Katının da katısı bir Hegelcilik anlayışıyla karanlığa kayan nüansların hepsi temizlenir; Anlama yetisi dolu büyük aydınlıkta tüm görüngüler yerli yerine oturur. Budizm’in bahsettiği öz yalandır. Gerçek illüzyon Budizm’in hedefindeki maddî dünya değil gerçek illüzyon maddî hareket ötesindeki anlaşılamaz bir öz varsayımıdır. Mesele çözülmüştür, karar verilmiştir.
Budizm aradan çıkmıştır fakat Wittgenstein’ın “Söylenebilen her şey açıkça söylenebilir ve üzerine konuşulamayan hakkında susmak gerekir.” cümlesi hangi halının altına süpürülecektir.

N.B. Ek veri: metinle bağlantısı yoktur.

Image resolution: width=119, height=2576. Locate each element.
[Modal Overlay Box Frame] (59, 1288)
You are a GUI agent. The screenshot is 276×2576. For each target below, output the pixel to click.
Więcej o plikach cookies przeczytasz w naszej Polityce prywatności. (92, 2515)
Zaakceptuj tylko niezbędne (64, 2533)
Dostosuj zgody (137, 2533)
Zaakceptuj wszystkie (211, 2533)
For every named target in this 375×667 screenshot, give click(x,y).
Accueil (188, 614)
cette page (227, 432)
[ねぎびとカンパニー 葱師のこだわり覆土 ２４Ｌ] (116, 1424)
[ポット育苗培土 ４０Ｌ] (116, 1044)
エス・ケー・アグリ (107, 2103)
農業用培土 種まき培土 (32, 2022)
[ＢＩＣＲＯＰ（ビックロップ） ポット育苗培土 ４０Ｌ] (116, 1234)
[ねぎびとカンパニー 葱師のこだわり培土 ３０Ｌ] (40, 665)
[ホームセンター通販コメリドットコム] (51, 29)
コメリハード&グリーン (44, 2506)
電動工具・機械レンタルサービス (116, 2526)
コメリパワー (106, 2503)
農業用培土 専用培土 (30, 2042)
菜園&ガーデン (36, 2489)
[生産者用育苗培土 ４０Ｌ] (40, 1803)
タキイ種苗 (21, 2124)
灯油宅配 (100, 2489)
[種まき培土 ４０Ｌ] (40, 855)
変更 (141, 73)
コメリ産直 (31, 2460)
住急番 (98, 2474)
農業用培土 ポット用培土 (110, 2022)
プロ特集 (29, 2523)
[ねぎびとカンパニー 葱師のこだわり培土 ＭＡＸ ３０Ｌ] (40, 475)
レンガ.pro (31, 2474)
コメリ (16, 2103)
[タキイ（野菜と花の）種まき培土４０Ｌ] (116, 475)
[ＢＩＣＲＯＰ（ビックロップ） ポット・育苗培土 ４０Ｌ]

Žižek’e inancımız tamdır; filozof, tüm muğlaklıkları dümdüz etmek için daha güçlü geri dönecektir ama o zamana dek bu nöron ateşleyen kitabı bir kaç kere daha okusak iyi olur çünkü katılalım katılmayalım, açılan tartışma sahasına dalınca gündelik algımız genişler; artık kafamızda sürekli şu soru dönmektedir: Lacan neden Budist değil?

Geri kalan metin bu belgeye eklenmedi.